The Straits Times (Singapore)
March 15, 2010 Monday

Arms resurgence in South-east Asia

Robert Karniol, Defence Writer

 

SOUTH-EAST Asia has seen deliveries of major conventional defence equipment nearly double over the past five years, as compared with the period 2000-2004, according to a new report to be released today.

Malaysia led the regional pack with a surge of 722 per cent during the 2005-2009 period, while Singapore was up by 146 per cent and Indonesia by 84 per cent. Along the way, Singapore became the first South-east Asian country since the Vietnam War era to join the global list of top 10 arms importers.

The report was issued by the Stockholm International Peace Research Institute (Sipri), whose arms transfer database has been compiled since 1950. It uses a rolling five-year average in order to smooth distortion through annual fluctuations.

The database is derived from open-source material and covers international arms transfers involving major conventional weapons, detailing importers and suppliers alike. Equipment produced locally is excluded, along with small arms.

The average volume of worldwide arms transfers for 2005-2009 was higher by 22 per cent over the period 2000-2004, according to Sipri. The rise in deliveries to the Asia/Oceania region averaged exactly half that, with the Southeast Asia sub-region significantly outpacing these results.

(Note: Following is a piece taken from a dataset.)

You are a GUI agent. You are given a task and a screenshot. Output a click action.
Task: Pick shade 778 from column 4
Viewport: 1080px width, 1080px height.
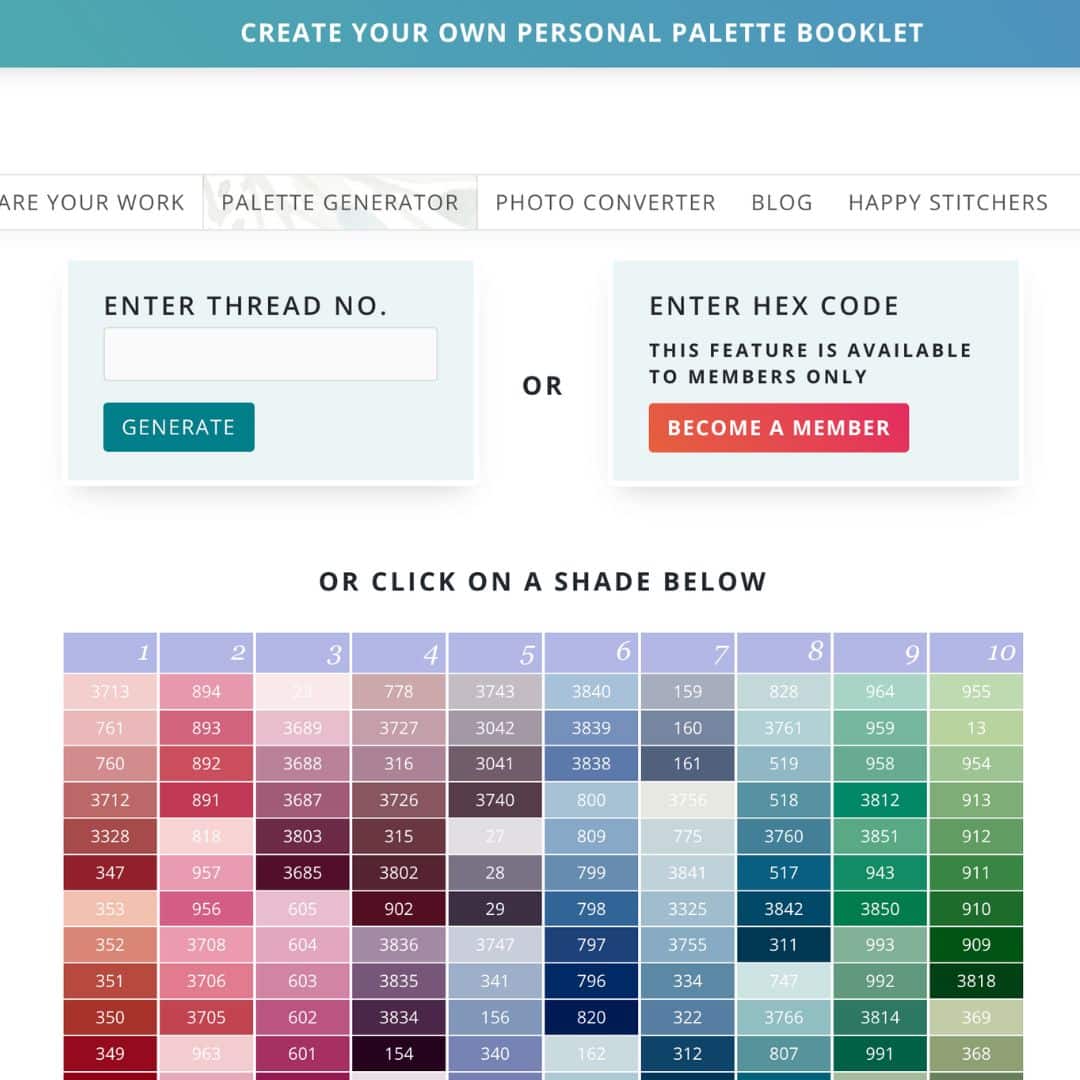tap(398, 691)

The arms build-up in South-east Asia, which includes the 10 Asean members, in large part represents a recovery after the 1997 economic crisis. On average, the region's buying burst returns it to 1995-1999 import levels, though Indonesia, Malaysia and Singapore have ended up well ahead of the trend.

The Sipri data shows how harshly the economic crisis impacted arms imports in South-east Asia. With the base period 1995-1999 ascribed 100 points, the Asean total was 44 points for 2000-2004 and 104 points for 2005-2009. This compares with global figures of 75 and 92, respectively.

The comparative numbers for Indonesia are 64 and 118; for Malaysia, 17 and 137; and Singapore, 73 and 179. Thailand is well behind at 29 and seven, with Vietnam also continuing to fall short at 51 and 68. The other five Asean countries, taken together, are at 50 and 20, when compared with the 1995-1999 base period.

The economic downturn was shrugged off by several major powers in the Asia-Pacific region. The comparative arms transfer figures are 274 and 222 for China, 158 and 147 for India, and 183 and 152 for Australia. But Japan saw a steady slowdown at 39 and 39, South Korea down at 53 and 94, and Taiwan slid to 12 and 11 from the 100-point base.

Sipri researcher Siemon Wezeman points out that replacement programmes are another factor affecting the South-east Asia data. This is particularly felt here because force modernisation really took hold only in the late 1980s and early 1990s as the doctrinal emphasis shifted from internal security to conventional and offshore capabilities, with such assets now ageing.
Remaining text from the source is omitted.